Shame aurait pu être un grand film sur la solitude urbaine, l’addiction au sens large, le manque impossible à satisfaire qu’on cherche tous à dissimuler derrière une normalité de façade. Mais, tout comme dans Hunger, l’overdose de stylisation discrédite l’entreprise. C’est à se demander si le réalisateur ne serait pas un peu trop style-addict ? Mmmm, un problème durant l’enfance, c’est sûr.

Chronique film : Hunger

de Steve McQueen.


Là je vous conseille pas de cliquer sur l’image. Mais c’est comme pour vous.

Bon comme film sympa du dimanche après-midi, Hunger n’était sans doute pas le choix le plus judicieux. En racontant le « Blanket and no-wash protest », cette grève de l’hygiène dans les prisons d’Irlande du Nord, Steve McQueen choisit des partis pris de mise en scène très radicaux, qui ont clairement pour but de tordre les tripes au spectateur.

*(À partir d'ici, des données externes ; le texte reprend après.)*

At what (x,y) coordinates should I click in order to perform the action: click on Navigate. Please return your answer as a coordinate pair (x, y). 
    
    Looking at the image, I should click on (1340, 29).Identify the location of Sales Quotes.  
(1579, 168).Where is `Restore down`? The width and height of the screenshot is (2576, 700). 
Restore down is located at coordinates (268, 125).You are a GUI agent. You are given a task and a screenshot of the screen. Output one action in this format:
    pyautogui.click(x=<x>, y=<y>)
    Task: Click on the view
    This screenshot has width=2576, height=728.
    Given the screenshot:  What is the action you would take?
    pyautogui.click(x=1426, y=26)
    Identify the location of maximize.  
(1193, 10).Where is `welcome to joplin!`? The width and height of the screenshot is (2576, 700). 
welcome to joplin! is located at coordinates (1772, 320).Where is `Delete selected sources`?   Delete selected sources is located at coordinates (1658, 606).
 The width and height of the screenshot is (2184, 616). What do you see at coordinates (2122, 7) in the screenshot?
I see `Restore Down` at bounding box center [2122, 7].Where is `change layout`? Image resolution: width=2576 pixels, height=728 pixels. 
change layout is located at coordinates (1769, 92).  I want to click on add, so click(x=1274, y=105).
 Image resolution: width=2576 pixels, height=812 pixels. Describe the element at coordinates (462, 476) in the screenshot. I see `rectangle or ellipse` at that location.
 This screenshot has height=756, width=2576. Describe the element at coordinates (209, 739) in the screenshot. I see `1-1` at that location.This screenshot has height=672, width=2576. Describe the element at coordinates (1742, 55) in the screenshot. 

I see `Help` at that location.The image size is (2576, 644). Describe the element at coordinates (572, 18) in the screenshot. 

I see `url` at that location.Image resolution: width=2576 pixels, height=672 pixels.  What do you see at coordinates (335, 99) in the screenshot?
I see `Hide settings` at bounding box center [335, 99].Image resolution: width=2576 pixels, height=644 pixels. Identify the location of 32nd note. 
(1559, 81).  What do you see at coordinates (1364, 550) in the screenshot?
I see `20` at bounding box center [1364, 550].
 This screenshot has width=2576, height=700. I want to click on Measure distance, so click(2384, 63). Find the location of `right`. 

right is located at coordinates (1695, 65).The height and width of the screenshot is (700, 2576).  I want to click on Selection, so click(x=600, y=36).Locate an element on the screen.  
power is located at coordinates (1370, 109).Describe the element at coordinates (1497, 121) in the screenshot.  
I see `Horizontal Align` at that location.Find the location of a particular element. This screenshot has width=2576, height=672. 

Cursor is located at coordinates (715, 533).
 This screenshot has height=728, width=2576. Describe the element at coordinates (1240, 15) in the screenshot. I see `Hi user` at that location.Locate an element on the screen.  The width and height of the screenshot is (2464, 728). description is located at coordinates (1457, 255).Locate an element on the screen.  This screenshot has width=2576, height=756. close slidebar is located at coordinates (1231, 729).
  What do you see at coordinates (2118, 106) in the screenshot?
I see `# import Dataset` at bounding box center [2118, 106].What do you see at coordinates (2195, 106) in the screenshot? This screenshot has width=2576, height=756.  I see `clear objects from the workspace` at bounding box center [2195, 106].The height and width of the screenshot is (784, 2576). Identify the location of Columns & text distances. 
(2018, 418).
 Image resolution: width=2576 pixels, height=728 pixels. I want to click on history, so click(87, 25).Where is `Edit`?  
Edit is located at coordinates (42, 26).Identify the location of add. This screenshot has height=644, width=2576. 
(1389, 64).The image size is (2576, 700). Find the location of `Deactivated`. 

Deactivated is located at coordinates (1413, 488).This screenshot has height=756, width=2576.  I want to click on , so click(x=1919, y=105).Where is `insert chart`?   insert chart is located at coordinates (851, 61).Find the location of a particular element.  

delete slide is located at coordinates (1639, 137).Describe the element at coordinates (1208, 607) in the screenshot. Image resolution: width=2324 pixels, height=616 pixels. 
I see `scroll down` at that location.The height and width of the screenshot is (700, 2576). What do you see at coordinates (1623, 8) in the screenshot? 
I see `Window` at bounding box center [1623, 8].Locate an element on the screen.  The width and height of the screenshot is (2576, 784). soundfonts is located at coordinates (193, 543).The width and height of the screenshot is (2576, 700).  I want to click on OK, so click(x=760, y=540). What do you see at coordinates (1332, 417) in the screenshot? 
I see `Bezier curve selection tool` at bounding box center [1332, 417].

La première partie racontant l’intégration d’un nouveau prisonnier est quasi muette, sans explication, on est plongé dans un univers difficilement soutenable d’un point de vue psychologique et visuel. Il faut le dire, c’est assez choquant, et nos habitudes hygiéniques font que l’estomac se soulève toutes les deux minutes en voyant les vers qui grouillent, les matières marronnasses étalées sur la murs, et la pisse répandue dans les couloirs. La deuxième partie assène un dialogue de plus de 20 minutes entre un prisonnier, le meneur de la révolte, et un prêtre, dont 15 bonnes minutes de plan fixe, en contre-jour. On est étourdi par ce soudain flot verbal après cette experience en apnée. Souvent difficile à suivre, on est à nouveau bousculé, mais cette fois-ci par une joute verbale. Le prisonnier annonce son intention d’entamer une grève de la faim, le curé tente de l’en dissuader. Les deux points de vue s’affrontent, se chevauchent, et on essaie de d’y trouver une place, de comprendre les enjeux. C’est difficile, mais moins que la dernière partie, montrant la déchéance physique du prisonnier durant sa grève de la fin. Très peu de mots également, juste la détérioration d’un corps, plié à une volonté de fer.

McQueen ne cherche pas à se faire aimer, et c’est tout à son honneur. Le film est difficile, exigeant, radical, n’hésite pas à montrer, mais aussi à expliquer durant la deuxième partie pourquoi tout ça. Le souci, c’est qu’au final, on en retire pas grand chose, on ne sait pas véritablement ce que McQueen veut raconter. Tout est léché, millimétré dans sa mise en scène, dans ses cadres, ses lumières, malgré la crasse, le film a un côté extrêmement esthétisant qui dérange à la limite plus que ce qu’il montre. Il veut à toute force nous soulever le coeur, ça marche certes. Le problème c’est qu’on n’est pas dans un film d’horreur, mais dans un film politique et humain. Les hommes et leur combat finissent par disparaître dans ce processus qui cherche à tout montrer (mais surtout ce qui est crade), et la réflexion qui aurait pu être très belle dans ce film (le corps comme ultime champ de bataille dans le combat politique), disparaît derrière la mise en scène choc.

Mitigée donc entre admiration pour la radicalité et la provocation, et doutes sur l’adéquation entre le fond et la forme. Nspp.